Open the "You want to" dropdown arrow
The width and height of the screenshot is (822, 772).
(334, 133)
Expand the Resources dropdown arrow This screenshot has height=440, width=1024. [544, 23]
★ ★ ★ ★ ★
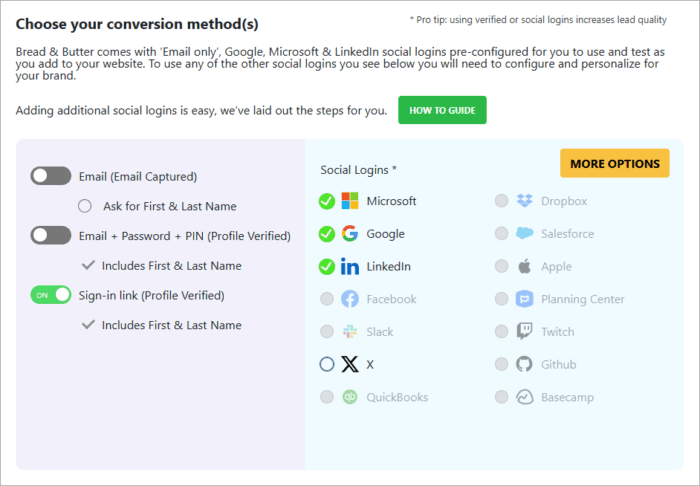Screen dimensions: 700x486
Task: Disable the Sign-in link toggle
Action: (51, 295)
★ ★ ★ ★ ★
### Work request
Which lines run from the one holding "The width and" through the one holding "Expand the Resources" in the records above? Repeat them exactly, both included, and nothing more.

### Result
The width and height of the screenshot is (822, 772).
(334, 133)
Expand the Resources dropdown arrow This screenshot has height=440, width=1024. [544, 23]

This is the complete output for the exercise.